The Wolfman: Review


The 2010 remake of  The Wolfman, is like one of the beasts unfortunate victims… a bloody mess.

The movie – which is set in the late 1880`s, tells the tale of Lawrence Talbot  who has returned to his fathers home in England after his brothers mysterious and bloody death. Lawrence takes it upon himself to bring his brothers killer to justice. Teeth, hair, gore and mayhem ensue. 

Let me start by saying that The Wolfman is a very flawed movie – but not a terrible one.

First the good. Do you really go to see a movie called The Wolfman for the stella acting and drama? No.You go and see it for the Wolfman! Luckily, the beast itself  is the main saving grace of the movie. When things get hairy- the movie comes to life!  Rick Bakers creature effects are great, and the set pieces in this movie are extremely fun and gory. Make no mistake, there is  a lot of blood and guts (literally) in this film, and the transformation effects are bone crunchingly effective.  The CGI is also suprisingly good, and does not distract from the reality of the picture.

Oddly, the look of the creature is both the coolest, and goofiest thing in the movie. Once Del Toro has fully transformed into full-on Chewbacca with fangs – he looks both silly, yet impressive. He is very much a 2010 update of the original 1941 beast from which it is based. It feels very retro to see a hollywood star bring a creature to life with simply a good costume and make-up effects. Far more effective than something like The Hulk, which was entirely CGI. At least in my opinion. There is a bit of CGI assistance in some scenes, but the effects are mainly practical. This was definitely a wise choice, making the movie feel kind of unique in this modern age. Although,  you will probably find yourself sniggering a little the first you see him. He does look a little silly, and not that scary.

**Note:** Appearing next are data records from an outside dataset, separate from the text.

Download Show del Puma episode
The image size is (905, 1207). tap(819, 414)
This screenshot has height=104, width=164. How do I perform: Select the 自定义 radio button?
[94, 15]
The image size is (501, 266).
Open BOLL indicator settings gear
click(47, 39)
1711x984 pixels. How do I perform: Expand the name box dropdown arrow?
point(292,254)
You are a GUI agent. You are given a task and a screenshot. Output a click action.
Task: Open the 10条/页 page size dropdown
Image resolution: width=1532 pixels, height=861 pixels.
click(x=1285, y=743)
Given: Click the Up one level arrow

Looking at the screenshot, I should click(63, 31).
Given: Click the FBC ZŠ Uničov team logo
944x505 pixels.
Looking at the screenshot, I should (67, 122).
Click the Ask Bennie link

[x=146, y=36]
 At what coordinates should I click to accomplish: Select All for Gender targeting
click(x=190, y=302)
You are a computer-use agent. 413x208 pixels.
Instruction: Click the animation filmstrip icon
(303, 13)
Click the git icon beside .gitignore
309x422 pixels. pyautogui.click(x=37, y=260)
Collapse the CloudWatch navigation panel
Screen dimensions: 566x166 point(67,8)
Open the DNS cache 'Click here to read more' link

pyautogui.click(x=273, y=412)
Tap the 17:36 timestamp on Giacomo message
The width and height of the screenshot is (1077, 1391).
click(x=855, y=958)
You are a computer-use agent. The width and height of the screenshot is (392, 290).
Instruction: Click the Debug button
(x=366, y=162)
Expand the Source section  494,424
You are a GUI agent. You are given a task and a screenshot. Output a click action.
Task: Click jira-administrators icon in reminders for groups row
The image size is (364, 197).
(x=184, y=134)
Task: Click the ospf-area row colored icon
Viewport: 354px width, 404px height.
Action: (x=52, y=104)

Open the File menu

The action and atmosphere in the picture is great! From the misty moors, to the cobble streets of london – the movie  looks good. Not necessarily authentic, but atmospheric – in a very stylized way that works well for the film. The action is also effective. There are not many big action set pieces in this movie, but what is in there is great! Especially the first attack at the gypsy camp and the rampage through London. Fast paced, exciting, gory and very well shot. The only scene that doesn’t work as well is the anti-climatic werewolf smack-down that ends the movie. It feels very much like an after thought and a little shoddy. You get the impression that the producers decided they needed something bigger to go out on, and so hastily knocked a fight scene together and wedged it into the end of the movie.

Which leads me to the bad points……

The movies biggest problem is that it feels incredibly rushed. No scene has any time to breathe. You are shown what you need to see for plot purposes, then we move straight on to the next scene, and so on. You can’t help but feel that every scene has been tinkered with and recut (and in most cases shortened) in a desperate attempt to keep the running time down. Which suggests the studio really didn’t have too much faith in what they had.   The production of this movie has been notoriously troubled from the start. The director Joe Johnston took over from Mark Romanek, who left the picture due to creative differences. The countless re-shoots and multiple cuts have taken their toll on the overall quality of this movie. And it does show. The entire movie appears to be a victim of way too much outside intervention (from producers, studio execs) a lack of focus, and way too much over thinking.

The super fast pace of the film affects everything from the plot to the characters. The cast is generally fine. Anthony Hopkins certainly steals the show as Lawrences shady father – despite the very suspect accent he adopts from time to time. Is he ment to be Irish? Scottish? It is never quite clear. Anthony Hopkins is a great actor – but he should really stop trying to do accents.  Benicio del Toro is a little bland as the leading man. His moody performance is very one note and there is very little life to his character. He is up-staged slightly by Hugo Weaving, playing detective Abberline –  who is far more interesting to watch. Emily Blunt plays the grieving widow of Lawrences murdered brother and is the love interest of the movie. Her performance is fine, but her character has very little to do, and so has zero impact on anything that happens in the movie. Which is a problem because the romantic connection between her and Del Toro, should be a major factor in our investment in these characters. But unfortunately, they have NO on-screen chemistry and so makes it difficult to care too much about what happens to them.

So in summary – I feel there was a potentially better movie in there somewhere, but what is there is certainly not a disaster. If only the director had been left alone to make the movie the way he wanted, we might have had a better film. But as it stands, The Wolf Man is a fun, slightly hollow movie, that while enjoyable, is completely forgettable.